··· DATA EXTRACTS
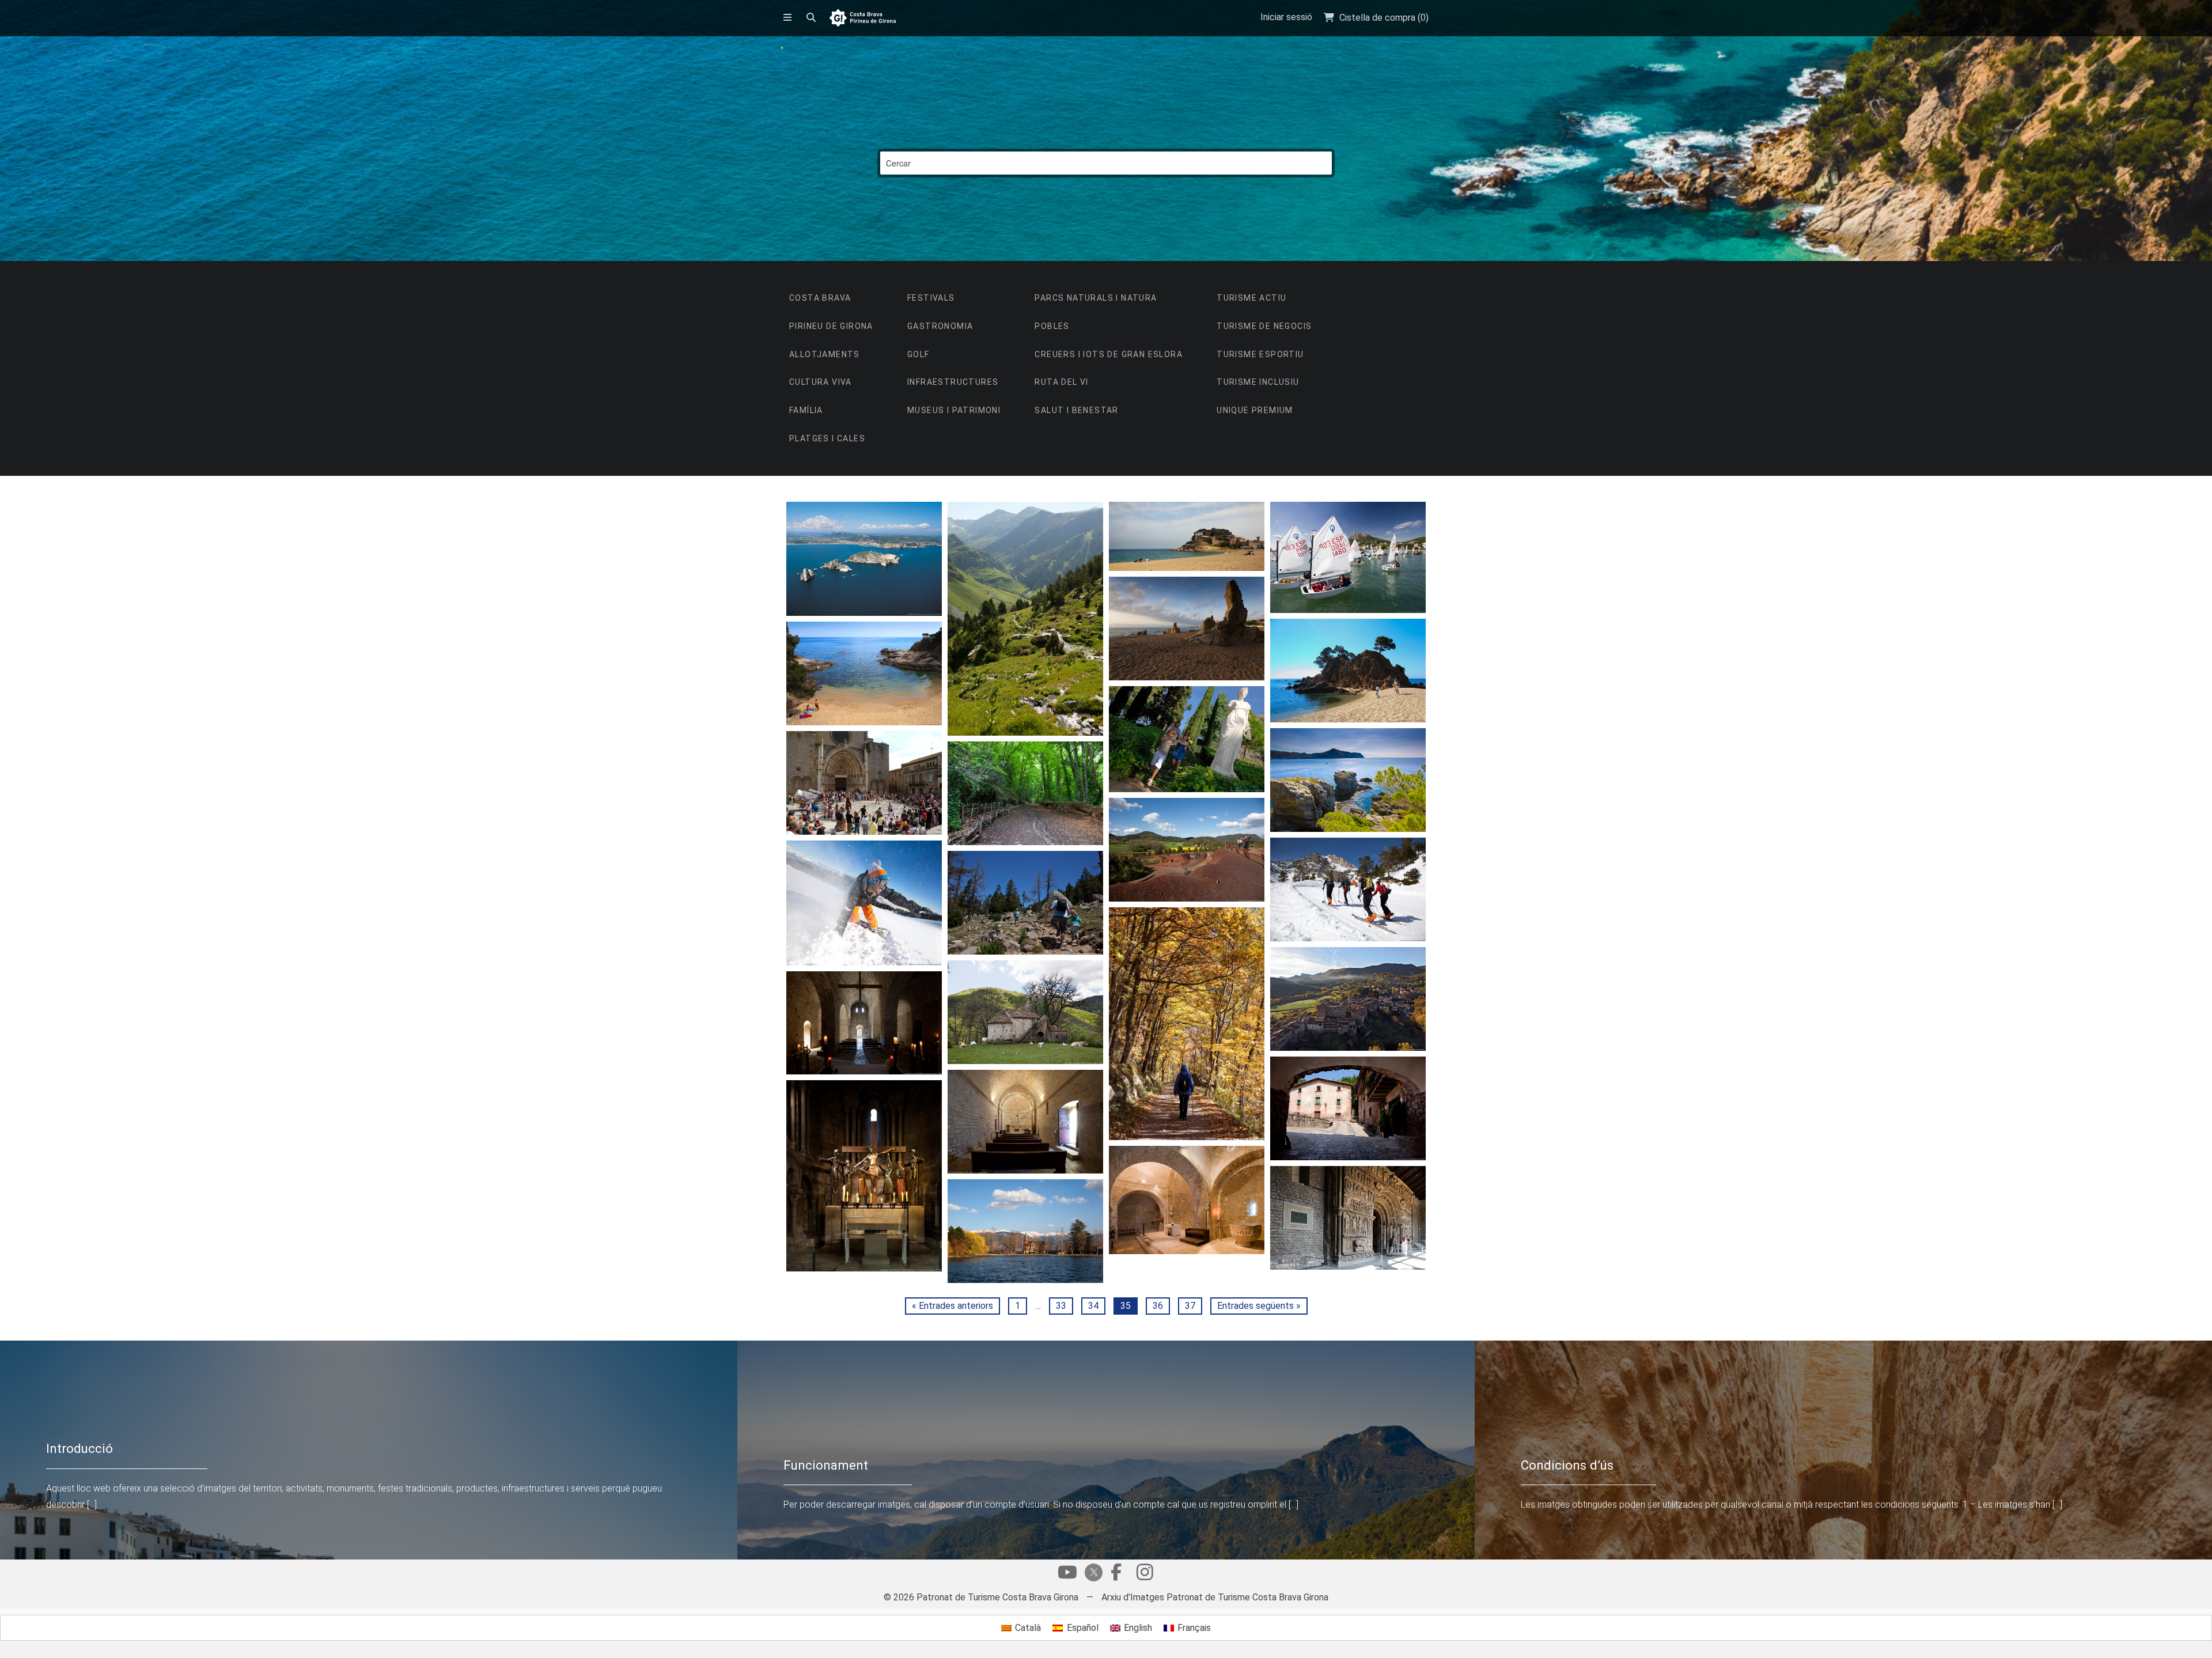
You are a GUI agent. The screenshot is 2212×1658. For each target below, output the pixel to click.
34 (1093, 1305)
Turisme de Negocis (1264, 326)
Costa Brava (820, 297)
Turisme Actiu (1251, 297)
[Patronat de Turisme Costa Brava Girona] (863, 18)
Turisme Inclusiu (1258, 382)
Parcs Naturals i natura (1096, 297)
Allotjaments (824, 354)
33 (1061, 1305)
······
### YOUR ASSIGNMENT
Search the entries for the word "Turisme" and show every line that has it.

### SOLUTION TO THIS EXERCISE
Turisme de Negocis (1264, 326)
Turisme Actiu (1251, 297)
[Patronat de Turisme Costa Brava Girona] (863, 18)
Turisme Inclusiu (1258, 382)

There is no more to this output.